The paper tackled causal discovery from sparse and non-uniformly sampled time-series data by proposing a system that fills missing data with Gaussian Process Regression and uses an Echo State Network for causal discovery. It outperformed three existing algorithms on the Tennessee Eastman chemical dataset, as shown by higher Matthews Correlation Coefficient and ROC curves.

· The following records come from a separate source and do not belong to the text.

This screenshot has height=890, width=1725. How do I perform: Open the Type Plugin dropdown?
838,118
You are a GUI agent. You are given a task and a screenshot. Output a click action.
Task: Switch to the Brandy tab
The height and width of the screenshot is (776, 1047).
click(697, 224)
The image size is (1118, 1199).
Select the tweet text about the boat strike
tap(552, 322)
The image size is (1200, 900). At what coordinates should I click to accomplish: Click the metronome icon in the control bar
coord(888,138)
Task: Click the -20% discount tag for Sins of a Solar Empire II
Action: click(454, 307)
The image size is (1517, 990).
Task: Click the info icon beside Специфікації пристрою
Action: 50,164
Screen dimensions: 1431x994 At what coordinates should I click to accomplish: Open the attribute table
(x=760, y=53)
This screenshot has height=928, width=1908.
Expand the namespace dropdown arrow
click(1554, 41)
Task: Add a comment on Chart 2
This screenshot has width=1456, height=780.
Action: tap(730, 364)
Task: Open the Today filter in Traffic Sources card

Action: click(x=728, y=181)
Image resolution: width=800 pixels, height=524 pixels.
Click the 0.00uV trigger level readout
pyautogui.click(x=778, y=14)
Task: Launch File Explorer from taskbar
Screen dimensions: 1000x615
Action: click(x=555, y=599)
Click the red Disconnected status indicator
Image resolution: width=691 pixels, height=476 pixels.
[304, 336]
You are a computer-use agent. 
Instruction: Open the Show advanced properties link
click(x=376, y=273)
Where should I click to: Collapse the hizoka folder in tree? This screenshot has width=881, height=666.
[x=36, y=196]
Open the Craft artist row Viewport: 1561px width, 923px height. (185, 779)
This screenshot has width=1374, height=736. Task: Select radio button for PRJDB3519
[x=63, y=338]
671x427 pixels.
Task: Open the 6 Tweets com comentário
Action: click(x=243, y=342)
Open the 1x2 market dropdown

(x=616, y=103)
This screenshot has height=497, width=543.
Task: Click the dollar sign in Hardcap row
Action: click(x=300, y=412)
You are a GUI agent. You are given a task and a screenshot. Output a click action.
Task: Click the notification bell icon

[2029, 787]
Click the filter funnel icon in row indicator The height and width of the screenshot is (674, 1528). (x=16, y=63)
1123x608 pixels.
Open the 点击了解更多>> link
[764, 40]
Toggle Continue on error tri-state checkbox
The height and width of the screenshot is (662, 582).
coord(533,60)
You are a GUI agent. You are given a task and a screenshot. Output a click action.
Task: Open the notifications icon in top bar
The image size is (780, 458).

Causal discovery between collections of time-series data can help diagnose causes of symptoms and hopefully prevent faults before they occur. However, reliable causal discovery can be very challenging, especially when the data acquisition rate varies (i.e., non-uniform data sampling), or in the presence of missing data points (e.g., sparse data sampling). To address these issues, we proposed a new system comprised of two parts, the first part fills missing data with a Gaussian Process Regression, and the second part leverages an Echo State Network, which is a type of reservoir computer (i.e., used for chaotic system modelling) for Causal discovery. We evaluate the performance of our proposed system against three other off-the-shelf causal discovery algorithms, namely, structural expectation-maximization, sub-sampled linear auto-regression absolute coefficients, and multivariate Granger Causality with vector auto-regressive using the Tennessee Eastman chemical dataset; we report on their corresponding Matthews Correlation Coefficient(MCC) and Receiver Operating Characteristic curves (ROC) and show that the proposed system outperforms existing algorithms, demonstrating the viability of our approach to discover causal relationships in a complex system with missing entries.